Cape Town - It’s been more than three weeks since police seized 26 dogs which Angolan national Edir Fernandes bought in Cape Town, and he still has no idea where they are, or even if they are still alive.

While his attorney, Mushtak Parker, wrote to police more than a week ago to demand that the dogs be returned, he still hasn’t received any feedback.

And Parker says time is of the essence because the Angolan permit Fernandes obtained to allow him to take the dogs into that country expires on Monday.

It all started in August when Fernandes arrived in South Africa, travelling to Cape Town to buy dogs to sell in his home country.

When Weekend Argus interviewed him a week ago, he denied he was involved in illegal dog smuggling, saying he had the paperwork to prove his business was legitimate.

But more than two months later he found himself at the centre of a police investigation into dog smuggling syndicates, after police arrested him and held him for six hours.

His passport was seized – a move which prompted him to lodge a Western Cape High Court application.

The passport has since been returned to him, and he is in the process of having his visa renewed at the Department of Home Affairs.

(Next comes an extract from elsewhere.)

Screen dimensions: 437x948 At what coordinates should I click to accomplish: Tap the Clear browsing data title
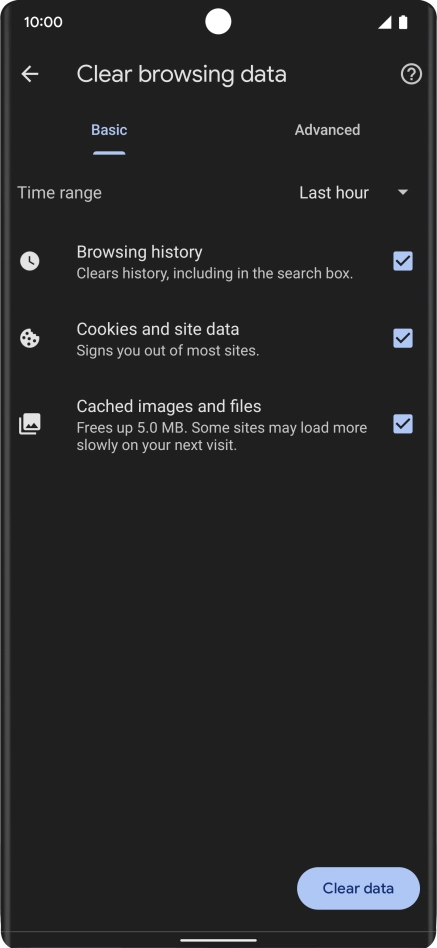[x=181, y=74]

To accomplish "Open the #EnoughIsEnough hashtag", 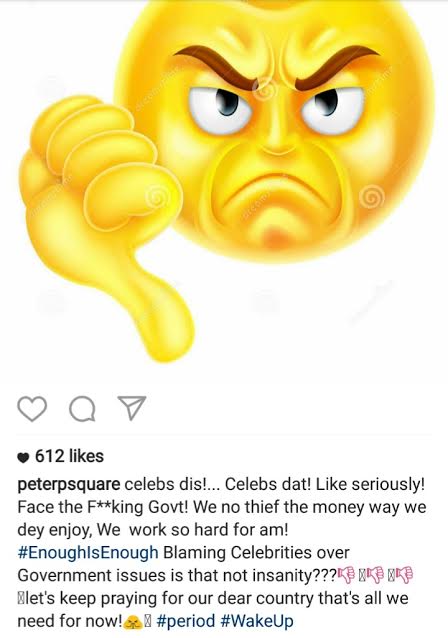I will [88, 553].
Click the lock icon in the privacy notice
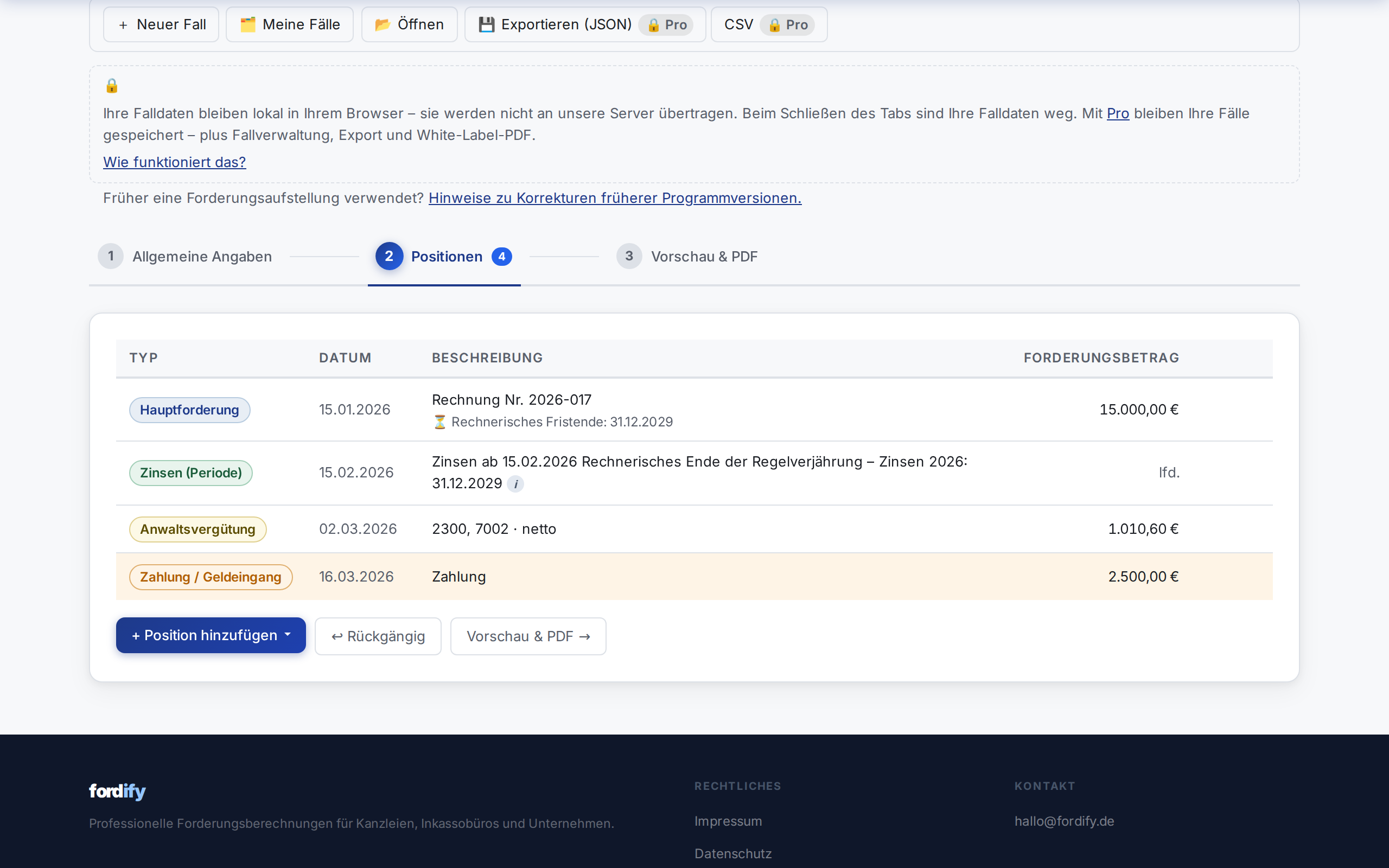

But the dogs, which include German shepherds, rottweilers, boerbuls, huskies, Jack Russells and boxers, have still not been returned.

On November 8, Parker wrote to task team member Captain William Dreyer to ask where the dogs were, and under what authority they were being held.

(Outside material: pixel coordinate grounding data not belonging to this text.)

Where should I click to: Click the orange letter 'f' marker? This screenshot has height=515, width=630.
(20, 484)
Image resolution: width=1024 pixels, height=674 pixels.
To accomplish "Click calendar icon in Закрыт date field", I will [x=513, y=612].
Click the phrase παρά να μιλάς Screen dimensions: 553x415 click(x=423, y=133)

In addition, he demanded that the dogs be returned by close of business the following day.

Parker said on Saturday he had not received any feedback or an acknowledgement of receipt of the letter.

Fernandes had now run out of money, having spent R175 000 on the dogs, their medication, vet costs and the paperwork necessary to transport them to Angola, and could not afford to lodge a new court application.

Parker added that while Fernandes had been receiving support from the consul general of Angola in Cape Town, a meeting with him on Saturday did not yield any results because he could not provide financial assistance to Fernandes to enable him to take the matter to court.

When Weekend Argus contacted Dreyer on Saturday, he refused to comment, saying that Fernandes had threatened court action.

“It’s for the courts to decide,” he said.